Return the full listing, so that each line matches the original exactly.
+++ Records shown
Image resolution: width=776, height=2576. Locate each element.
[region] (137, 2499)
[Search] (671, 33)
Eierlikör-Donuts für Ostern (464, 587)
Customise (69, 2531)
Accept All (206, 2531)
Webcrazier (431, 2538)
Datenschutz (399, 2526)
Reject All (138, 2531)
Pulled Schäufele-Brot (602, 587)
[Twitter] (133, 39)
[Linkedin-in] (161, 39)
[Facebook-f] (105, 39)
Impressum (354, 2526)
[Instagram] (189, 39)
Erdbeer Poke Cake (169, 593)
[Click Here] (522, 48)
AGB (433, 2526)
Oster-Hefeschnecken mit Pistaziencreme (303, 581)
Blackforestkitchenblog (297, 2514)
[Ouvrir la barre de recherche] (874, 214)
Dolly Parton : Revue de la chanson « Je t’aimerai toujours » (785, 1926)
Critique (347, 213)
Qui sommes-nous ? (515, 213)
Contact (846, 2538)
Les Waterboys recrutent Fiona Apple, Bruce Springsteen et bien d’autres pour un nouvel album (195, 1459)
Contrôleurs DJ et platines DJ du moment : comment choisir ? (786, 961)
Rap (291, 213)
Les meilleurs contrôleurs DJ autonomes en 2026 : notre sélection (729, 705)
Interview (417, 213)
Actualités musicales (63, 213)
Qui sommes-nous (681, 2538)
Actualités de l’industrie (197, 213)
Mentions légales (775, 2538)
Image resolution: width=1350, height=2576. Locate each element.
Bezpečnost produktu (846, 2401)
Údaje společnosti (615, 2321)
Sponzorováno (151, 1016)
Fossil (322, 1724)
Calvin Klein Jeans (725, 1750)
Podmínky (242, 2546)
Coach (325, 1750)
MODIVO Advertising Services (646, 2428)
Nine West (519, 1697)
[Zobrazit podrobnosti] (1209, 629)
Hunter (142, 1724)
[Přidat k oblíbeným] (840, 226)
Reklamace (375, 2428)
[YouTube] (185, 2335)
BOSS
++++++
● **Response**:
Image resolution: width=776, height=2576. Locate each element.
[region] (137, 2499)
[Search] (671, 33)
Eierlikör-Donuts für Ostern (464, 587)
Customise (69, 2531)
Accept All (206, 2531)
Webcrazier (431, 2538)
Datenschutz (399, 2526)
Reject All (138, 2531)
Pulled Schäufele-Brot (602, 587)
[Twitter] (133, 39)
[Linkedin-in] (161, 39)
[Facebook-f] (105, 39)
Impressum (354, 2526)
[Instagram] (189, 39)
Erdbeer Poke Cake (169, 593)
[Click Here] (522, 48)
AGB (433, 2526)
Oster-Hefeschnecken mit Pistaziencreme (303, 581)
Blackforestkitchenblog (297, 2514)
[Ouvrir la barre de recherche] (874, 214)
Dolly Parton : Revue de la chanson « Je t’aimerai toujours » (785, 1926)
Critique (347, 213)
Qui sommes-nous ? (515, 213)
Contact (846, 2538)
Les Waterboys recrutent Fiona Apple, Bruce Springsteen et bien d’autres pour un nouvel album (195, 1459)
Contrôleurs DJ et platines DJ du moment : comment choisir ? (786, 961)
Rap (291, 213)
Les meilleurs contrôleurs DJ autonomes en 2026 : notre sélection (729, 705)
Interview (417, 213)
Actualités musicales (63, 213)
Qui sommes-nous (681, 2538)
Actualités de l’industrie (197, 213)
Mentions légales (775, 2538)
Image resolution: width=1350, height=2576. Locate each element.
Bezpečnost produktu (846, 2401)
Údaje společnosti (615, 2321)
Sponzorováno (151, 1016)
Fossil (322, 1724)
Calvin Klein Jeans (725, 1750)
Podmínky (242, 2546)
Coach (325, 1750)
MODIVO Advertising Services (646, 2428)
Nine West (519, 1697)
[Zobrazit podrobnosti] (1209, 629)
Hunter (142, 1724)
[Přidat k oblíbeným] (840, 226)
Reklamace (375, 2428)
[YouTube] (185, 2335)
BOSS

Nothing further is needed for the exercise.